I reached out and gently squeezed his shoulder. “No, no. You’re invaluable to me. I don’t know how I would have gotten by all these years without you.” This earned me a smile.
Wanting him to go to bed, I picked up my purse to leave. As I was heading to the door, he suddenly said, “Miss Kincaid?”
I glanced back. “Yeah?”
“Do you still talk to Mr. Mortensen?”
The question caught me by surprise. Erik had been intrigued when Seth and I were dating, marveling at the connection between a human and a succubus, though he didn’t have the crazy obsession that Carter used to.
“Sure. Sometimes.” My earlier conversation with Seth came back to me, the ease and warmth that had surrounded us.
“And things are amicable?”
“More or less.” Aside from his impending marriage, of course.
“That’s good. It doesn’t always happen in these situations.”
“Yeah, I know. Although – ” I bit off my words.
Erik tilted his head, studying me curiously. “Although what?”
“It’s amicable, except sometimes…sometimes this whole situation with him. It’s like having my soul split in two.”
“Understandable,” he said. Those eyes burned with compassion, and I felt tears spring up in my own. “I’m sorry I brought it up. I was just curious.”
I assured him it was okay and said good-bye again. The mention of Seth and the recollection of being with him earlier had made my mood go melancholy. I drove back to West Seattle, miserable that I’d be helping with his wedding tomorrow and worried over Erik’s sickly state. As heavily as those thoughts weighed on me, they immediately flew from my mind as soon as I walked into my living room.
He sat on the couch as he had last time, now eating a microwavable chicken pot pie. The TV was on, but he didn’t seem to be watching it. When he looked up at me, he didn’t wear that amused, teasing look. His expression was dark. Troubled, even.

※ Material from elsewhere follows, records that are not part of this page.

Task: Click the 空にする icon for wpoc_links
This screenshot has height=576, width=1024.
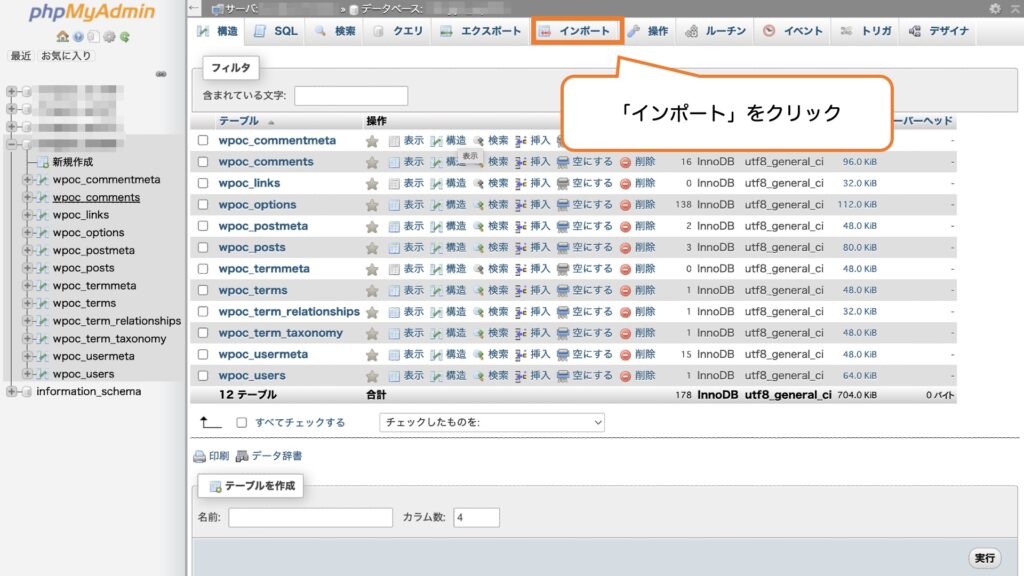Action: click(x=564, y=183)
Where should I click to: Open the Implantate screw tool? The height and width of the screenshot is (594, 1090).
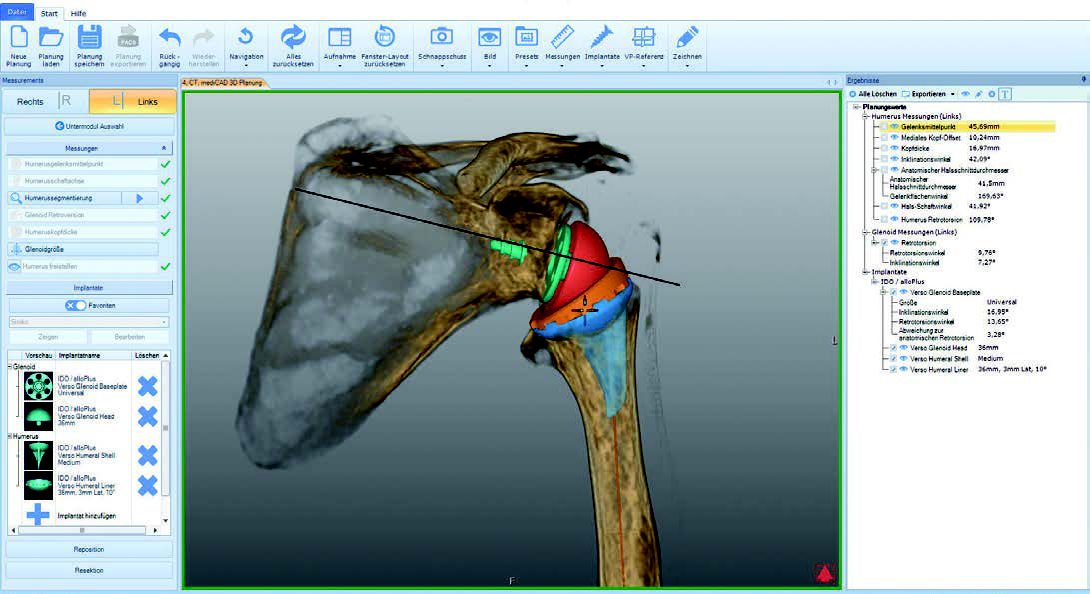(601, 37)
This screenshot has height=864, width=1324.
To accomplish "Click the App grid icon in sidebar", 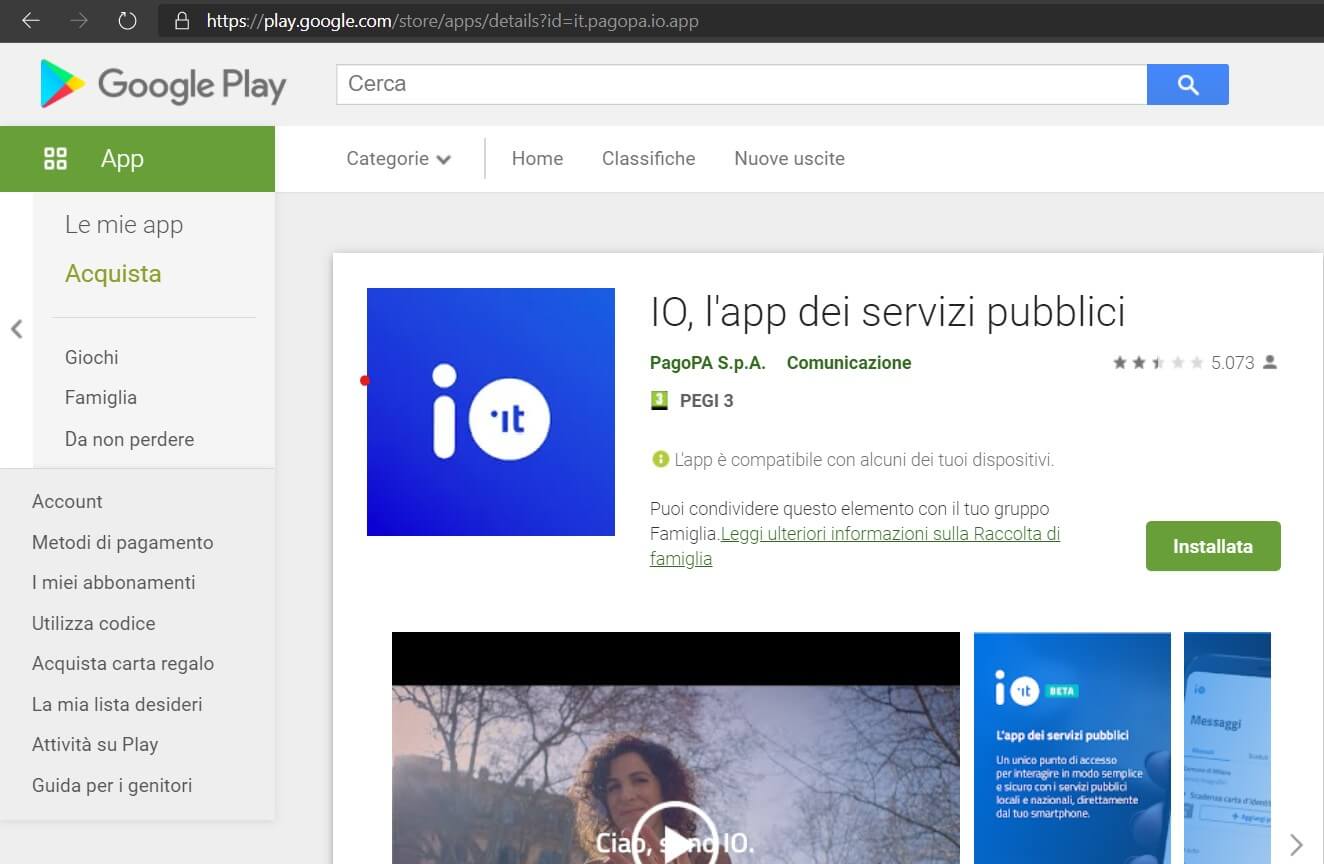I will click(56, 158).
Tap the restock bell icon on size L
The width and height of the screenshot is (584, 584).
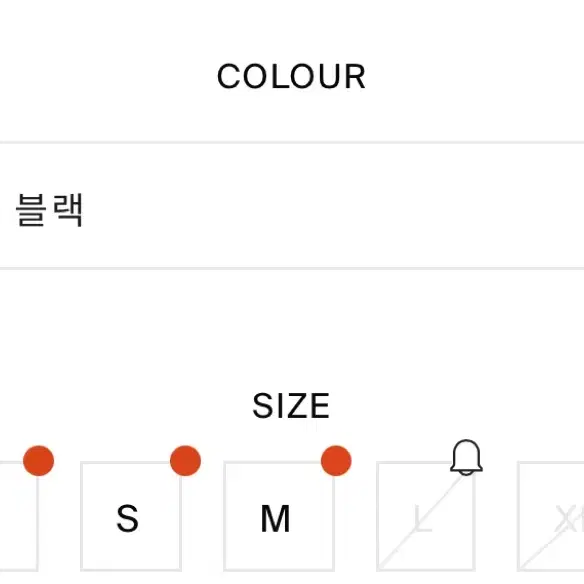coord(466,457)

“I’ve been waiting for you to get home,” I exclaimed, tossing my purse and keys to the floor. “You won’t believe what happened.”
Roman sighed. “No, you won’t believe what happened.”
“Yeah, but this is – “
He held up a hand to interrupt me. “Let me get this out first. It’s been driving me crazy.”

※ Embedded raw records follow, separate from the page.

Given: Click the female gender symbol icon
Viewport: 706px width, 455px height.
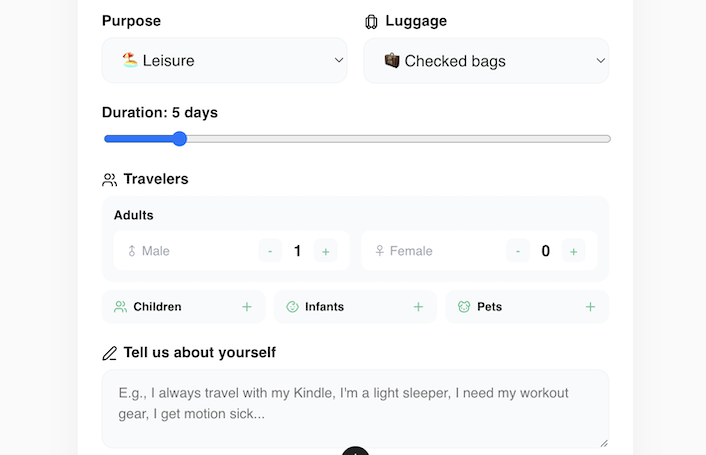Looking at the screenshot, I should (380, 251).
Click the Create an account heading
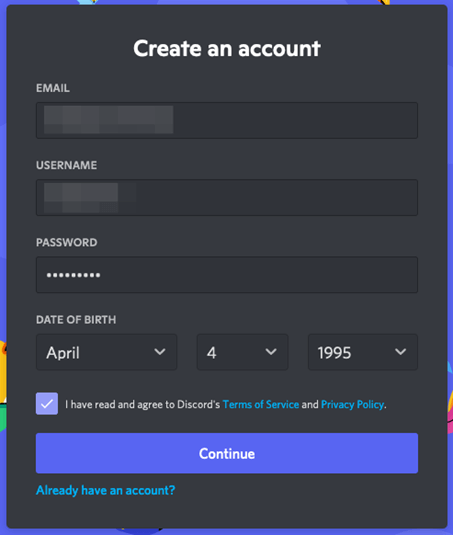 227,48
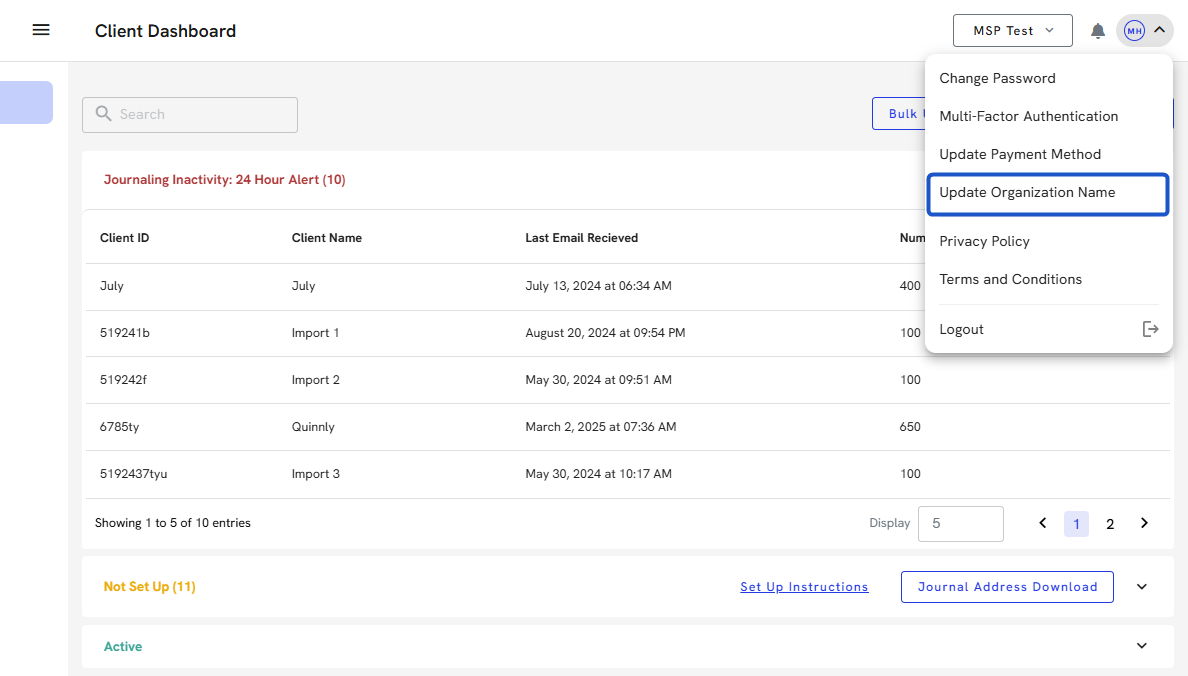Click Journal Address Download button
Viewport: 1188px width, 676px height.
pyautogui.click(x=1007, y=587)
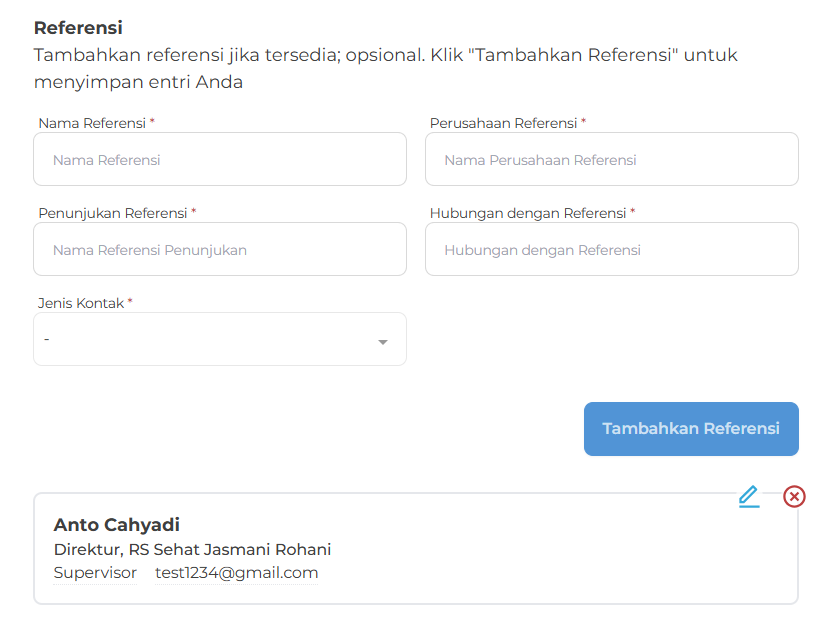Focus the Nama Referensi input field

pyautogui.click(x=220, y=160)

I swallowed my impatience. “Okay. I’ll bite. Does it have something to do with Simone?”
He nodded. “Yeah. I followed her tonight to this twenty-four-hour coffee shop called Bird of Paradise.” He eyed me carefully. “Do you know it?”
Now I felt a frown creeping over my face. “Yeah…it’s in Queen Anne, right around the corner from Emerald City. What was she doing there? I mean, aside from getting coffee?”
Roman’s expression turned darker and – unless I was mistaken – sympathetic. “She was there hitting on a guy,” he said. “Seth.”